晴れ間に/式の前日

まなざしをあげます



「何でも頑張ります!」

確かにそう言ったのはリクルートスーツを着て、無理やり黒く染めた髪の毛を一本に縛ったわたしだった。後がないっていうほど追いつめられていたわけではなかったけど、手応えを感じれたこの会社で働けたらって、がっついていたように思う。今思うとなんてことを言ったんだと頭を抱えたくなる。確か、何でもって言ってたよね?とにっこり笑われて、苦笑いするしかない。たしかに言ってた。よく覚えてるな…だなんて内心思ってることはばれていないといいな。なんて上の空で、渡された書類に書かれたお堅い文章を眺める。回りくどく書かれているけど、結局はハイ君来月から異動ね!ってことだった。

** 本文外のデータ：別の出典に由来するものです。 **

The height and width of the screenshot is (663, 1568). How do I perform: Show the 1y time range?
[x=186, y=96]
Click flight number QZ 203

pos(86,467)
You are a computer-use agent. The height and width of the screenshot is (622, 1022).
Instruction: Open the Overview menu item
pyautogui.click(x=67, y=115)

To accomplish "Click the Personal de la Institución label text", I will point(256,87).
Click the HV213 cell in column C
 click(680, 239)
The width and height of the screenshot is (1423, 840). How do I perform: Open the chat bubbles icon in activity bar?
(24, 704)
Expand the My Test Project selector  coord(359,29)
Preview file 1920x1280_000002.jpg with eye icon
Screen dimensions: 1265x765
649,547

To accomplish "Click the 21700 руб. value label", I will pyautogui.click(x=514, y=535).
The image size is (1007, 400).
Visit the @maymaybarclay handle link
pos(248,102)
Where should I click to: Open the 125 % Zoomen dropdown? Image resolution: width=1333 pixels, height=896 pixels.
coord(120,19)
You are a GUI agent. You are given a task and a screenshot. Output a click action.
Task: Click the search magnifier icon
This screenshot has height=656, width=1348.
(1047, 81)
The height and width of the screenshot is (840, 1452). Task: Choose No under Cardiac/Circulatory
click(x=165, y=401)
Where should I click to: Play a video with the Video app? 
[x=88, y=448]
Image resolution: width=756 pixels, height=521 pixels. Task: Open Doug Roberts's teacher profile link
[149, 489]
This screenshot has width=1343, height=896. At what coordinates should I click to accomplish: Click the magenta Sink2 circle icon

「少なくとも1年は異動がないって聞いてたんですけど〜……」
「もう2月よ?だいたい1年ってところでしょ」
「そーなんですけど、そーじゃないんです!」

4月に配属された企画部で二つ上の先輩のデスク隣りに座り、先輩にもらったチョコレートを食べながらうなだれる。昼休憩で、人もまばらなこのフロアは静かだった。上司に呼び出されて、同期との昼食に出遅れたわたしは朝ごはんで食べ損ねて持ってきたおにぎりを食べ、周りの先輩にお菓子の餌付けをされていた。お菓子はおいしいけど、複雑な気分。だって異動だなんて。先輩や同期とせっかく仲良くやれていたのに。ここに来て異動だなんてさ。

「そんな落ち込まないでよ。フロア近いじゃない。」
「そーなんですけど……」
「さっきからおんなじことしか言ってないよ吉川」

先輩は笑って、またひとつ小さいお菓子をわたしの膝の上に落としていった。

「何か楽しみでも見つけてみたら?営業課はここと全然色が違うんだし」
「楽しみですか?」
「そうそう。企画部はさ、大体女じゃない。だけど、向こうは男の人いっぱいだし」
「あのわたし別に男漁りに行くわけじゃないんですが!」
「でも、あの人いるじゃん。吉川がお気に入りの」
「……あっ!」
「いま気付いたのー?いつも営業課の前通る時に眺めてるじゃん」

そうだ、あの人がいる。ぶっきらぼうな雰囲気なのに、お客様の前だけ饒舌に喋るあの人。それこそ男漁りに社会に出たわけじゃないのに、ふと気になって目で追うようになってしまっていた。わたしの行動はバレバレで、先輩方にはよくつっこまれていた。話して来ればいいじゃん、って言われたって話してくれなんかしないだろう。だって、お客様を笑顔で見送った後は本当に気怠そうにしているし、大体男の人としか話していない。……これじゃまるでわたしがずっとあの人を見ているかのようだ。

「これで向こうでも頑張れるご褒美が出来たね」
「そーいうことじゃ!ないんです!」
「ははは、またそういうこと言う」

営業課にはいくつかチームがあって、わたしとあと何人かが一緒に移動になるらしいから、あの人の下に就かなければ特にこれまでと変わりなく過ごせるんだろう。わたしは別に何も望んじゃいないんだ。ただ目で追ってしまうというだけで。

そんな願いが容易く散ってしまうなんてこの時は思いもしてなかった。いざ異動してから、配属チームを伝えられて驚いた。まさか、まさかまさか。あの人の下なんて。

「あー、よろしく。」

珍しいものを見るような目で見下ろされる。こんな顔するんだ、って思ったらふつふつと興味が沸いてきた。この人は、わたしがこれまで思っていたような人なのだろうか。近づいてみたらどう変わるんだろうか。そう考えたら、遠くに感じていた距離が勝手にすこしだけ近く感じた。あの人のこの表情はこの先一生忘れないと思う。

きっと、わたしをちゃんと捉えた最初の表情だから。